#### Given text:
>> Begin
In sum, there was nothing morbid in the project of the Workers’ Group, nor was this a mere sect with no influence in the class. Estimates put its membership in Moscow at 200 or so, and it was thoroughly consistent in its advocacy of taking the side of the proletariat in its struggle against the bureaucracy. It thus sought to make an active political intervention in the wildcat strikes of summer-autumn 1923. Indeed it was for this very reason, coupled with the growing political influence of the group within the ranks of the party, that the apparatus unleashed the full force of repression against it. As he had predicted, there was even an attempt to shoot Miasnikov “while trying to escape”. Miasnikov survived and though imprisoned and then forced into exile after his escape from prison, continued his revolutionary activity abroad for two decades. The group in Russia was more or less crippled by mass arrests, although it is clear from The Russian Enigma, Anton Ciliga’s precious account of the opposition groups in prison in the late 20s, that it by no means disappeared completely and continued to influence the “extreme left” of the opposition movement. Nonetheless, this initial repression was a truly ominous moment: it was the first time that an avowedly communist group had suffered direct state violence under the Bolshevik regime.
Trotsky’s fatal hesitations
The fact that Leon Trotsky openly threw in his lot with the left opposition in 1923 was of capital importance. Trotsky’s international reputation as a leader of the Russian revolution was second only to Lenin’s. His criticisms of the regime in the party, and of its political orientations, sent a clear signal around the world that all was not well in the land of the Soviets; and those who had already begun to feel uneasy about the direction being taken not only by the Soviet state, but above all by the Communist parties outside Russia, had a figure around whom they could rally their forces, a figure who indisputably stood for the tradition of the October revolution and of proletarian internationalism. This was particularly the case for the Italian Left in the mid-20s.
>> End
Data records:
>> Begin
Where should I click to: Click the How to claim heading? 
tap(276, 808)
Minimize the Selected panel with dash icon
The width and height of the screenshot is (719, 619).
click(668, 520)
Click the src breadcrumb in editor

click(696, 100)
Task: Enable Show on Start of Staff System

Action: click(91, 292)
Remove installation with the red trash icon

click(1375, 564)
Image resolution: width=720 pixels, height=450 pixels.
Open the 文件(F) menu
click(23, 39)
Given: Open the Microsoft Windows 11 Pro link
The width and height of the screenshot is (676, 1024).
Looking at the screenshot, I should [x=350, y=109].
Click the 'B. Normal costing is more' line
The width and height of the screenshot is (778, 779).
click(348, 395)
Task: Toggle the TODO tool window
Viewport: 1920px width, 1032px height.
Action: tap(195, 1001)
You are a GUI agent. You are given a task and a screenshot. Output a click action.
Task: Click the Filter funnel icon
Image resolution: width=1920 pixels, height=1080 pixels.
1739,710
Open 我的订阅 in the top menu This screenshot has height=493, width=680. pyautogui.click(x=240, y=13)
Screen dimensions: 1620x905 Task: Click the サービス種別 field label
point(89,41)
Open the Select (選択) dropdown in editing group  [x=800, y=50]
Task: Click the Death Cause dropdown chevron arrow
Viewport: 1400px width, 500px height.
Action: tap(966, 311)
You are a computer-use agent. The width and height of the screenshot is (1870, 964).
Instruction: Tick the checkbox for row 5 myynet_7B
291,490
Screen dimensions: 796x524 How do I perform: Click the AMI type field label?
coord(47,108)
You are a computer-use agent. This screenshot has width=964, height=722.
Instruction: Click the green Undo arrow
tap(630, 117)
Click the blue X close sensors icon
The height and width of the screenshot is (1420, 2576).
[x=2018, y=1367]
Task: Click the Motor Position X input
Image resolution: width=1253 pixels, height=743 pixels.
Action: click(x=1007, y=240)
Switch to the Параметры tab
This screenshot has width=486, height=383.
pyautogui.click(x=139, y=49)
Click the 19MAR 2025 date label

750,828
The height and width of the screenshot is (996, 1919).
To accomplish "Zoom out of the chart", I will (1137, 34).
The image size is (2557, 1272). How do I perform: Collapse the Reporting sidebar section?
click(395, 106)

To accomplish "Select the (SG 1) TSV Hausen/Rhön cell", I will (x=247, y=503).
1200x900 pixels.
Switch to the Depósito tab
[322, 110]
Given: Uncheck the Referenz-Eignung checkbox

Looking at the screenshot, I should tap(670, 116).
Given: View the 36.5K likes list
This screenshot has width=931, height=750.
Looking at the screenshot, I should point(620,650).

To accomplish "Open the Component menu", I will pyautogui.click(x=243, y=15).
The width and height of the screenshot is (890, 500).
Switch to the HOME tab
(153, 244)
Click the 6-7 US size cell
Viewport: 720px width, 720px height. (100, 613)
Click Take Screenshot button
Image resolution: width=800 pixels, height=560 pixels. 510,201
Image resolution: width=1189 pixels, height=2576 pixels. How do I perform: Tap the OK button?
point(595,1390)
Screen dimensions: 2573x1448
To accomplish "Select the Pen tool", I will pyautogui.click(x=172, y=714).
>> End
#### Exercise details:
Rewrite the passage on the Soviet opposition between "Trotsky’s fatal hesitations" and "in the mid-20s.", inclusive, putting "decisive importance" in place of "capital importance". These entries play no part in the work.

#### Task answer:
Trotsky’s fatal hesitations
The fact that Leon Trotsky openly threw in his lot with the left opposition in 1923 was of decisive importance. Trotsky’s international reputation as a leader of the Russian revolution was second only to Lenin’s. His criticisms of the regime in the party, and of its political orientations, sent a clear signal around the world that all was not well in the land of the Soviets; and those who had already begun to feel uneasy about the direction being taken not only by the Soviet state, but above all by the Communist parties outside Russia, had a figure around whom they could rally their forces, a figure who indisputably stood for the tradition of the October revolution and of proletarian internationalism. This was particularly the case for the Italian Left in the mid-20s.